In diesem Zusammenhang hat im Laufe der vergangenen Woche ein Richter am Amtsgericht der westfälischen Kleinstadt Herford für Aufsehen gesorgt, als er in einem persönlichen Rundumschlag 40 geblitzte Temposünder freigesprochen hat. Begründung für diesen Massenfreispruch: Er halte Radarfallen für nichts anderes als Geldschneiderei und es gebe keine genauen Vorgaben und Regelungen, wann, wie und wo geblitzt werden dürfe, sagte Richter Helmut Kröner. Die Staatsanwaltschaft in Bielefeld will den Vorgang nun prüfen und für Rechtsklarheit sorgen, hieß es in einer entsprechenden Pressemitteilung

Wer schon einmal mit ihnen zu tun hatte, weiß, dass die Mühlen der Justiz im Allgemeinen recht langsam mahlen. Dennoch dürfte sich das Warten auf ein Urteil in diesem Präzedenzfall lohnen. Sicherlich ist nicht damit zu rechnen, dass wir alle in Zukunft in diesem Land freie Fahrt ohne prüfenden Blick auf die Tachonadel haben werden. Und das ist auch gut und richtig so. Denn dort, wo es um das persönliche Wohlergehen, um Leib und Leben von Kindern, alten Menschen oder Behinderten geht, ist Rücksichtnahme durch die motorisierten Verkehrsteilnehmer ein unbedingtes Muss.

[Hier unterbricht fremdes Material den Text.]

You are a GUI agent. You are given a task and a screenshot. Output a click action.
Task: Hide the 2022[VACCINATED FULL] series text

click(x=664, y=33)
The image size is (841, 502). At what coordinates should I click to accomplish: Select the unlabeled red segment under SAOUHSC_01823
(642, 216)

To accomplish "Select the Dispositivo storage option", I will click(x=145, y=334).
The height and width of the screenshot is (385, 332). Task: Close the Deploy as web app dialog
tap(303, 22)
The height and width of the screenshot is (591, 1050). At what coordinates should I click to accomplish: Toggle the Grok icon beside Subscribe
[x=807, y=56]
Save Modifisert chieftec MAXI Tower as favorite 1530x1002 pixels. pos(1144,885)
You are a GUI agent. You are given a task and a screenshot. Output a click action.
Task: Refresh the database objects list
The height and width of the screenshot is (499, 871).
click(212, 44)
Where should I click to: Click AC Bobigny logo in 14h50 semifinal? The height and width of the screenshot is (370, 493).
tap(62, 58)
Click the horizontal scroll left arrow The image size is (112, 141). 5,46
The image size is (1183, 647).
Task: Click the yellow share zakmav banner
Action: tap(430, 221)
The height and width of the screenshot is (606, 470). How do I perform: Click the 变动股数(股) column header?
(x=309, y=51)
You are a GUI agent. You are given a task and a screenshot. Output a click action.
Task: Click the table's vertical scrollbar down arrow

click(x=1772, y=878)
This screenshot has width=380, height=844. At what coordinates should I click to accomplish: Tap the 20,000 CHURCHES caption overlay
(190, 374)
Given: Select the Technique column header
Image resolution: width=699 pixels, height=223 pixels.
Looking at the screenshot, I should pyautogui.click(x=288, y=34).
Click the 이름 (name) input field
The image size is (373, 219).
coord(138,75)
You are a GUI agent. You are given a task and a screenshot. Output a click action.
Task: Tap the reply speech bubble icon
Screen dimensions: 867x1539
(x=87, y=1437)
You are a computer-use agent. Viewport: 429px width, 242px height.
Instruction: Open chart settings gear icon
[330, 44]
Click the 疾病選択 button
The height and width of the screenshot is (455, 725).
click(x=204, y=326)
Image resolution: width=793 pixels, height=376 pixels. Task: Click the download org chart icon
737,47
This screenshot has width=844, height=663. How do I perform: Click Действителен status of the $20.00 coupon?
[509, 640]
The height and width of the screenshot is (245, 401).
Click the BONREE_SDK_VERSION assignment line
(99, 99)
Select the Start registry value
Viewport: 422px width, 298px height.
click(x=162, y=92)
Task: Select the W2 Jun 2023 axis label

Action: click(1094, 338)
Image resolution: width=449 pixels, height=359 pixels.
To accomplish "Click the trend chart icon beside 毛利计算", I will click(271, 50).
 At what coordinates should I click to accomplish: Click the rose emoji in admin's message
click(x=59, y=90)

Um uneingeschränkte Freiheit auf unseren Straßen und um lizenziertes Rowdytum hinter dem Lenkrad, so glaube ich, geht es dem streitbaren Amtsrichter in diesem Fall auch gar nicht. Aber die Grauzone zwischen Prophylaxe und Willkür sollte endlich einmal in einem terminus technicus fest gezurrt werden. Vielleicht also gelingt es mit Hilfe dieses Urteilsspruchs ein wenig Licht in das Dunkel der Ungewissheit zu bringen, wo denn nun die Vorsorge der allgemeinen Verkehrssicherheit endet und die unbotmäßige Fürsorge um Wohl und Wehe der kommunalen Geldsäckel beginnt.

Wir werden auf jeden Fall, liebe Leserinnen und Leser, weiterhin ein Augenmerk auf diese Geschichte haben und hoffen, dass sie nicht zur juristischen Provinzposse verkommt oder im Sande verläuft. Fürs Erste aber wünsche ich Ihnen ein erholsames und möglichst blitzfreies Wochenende.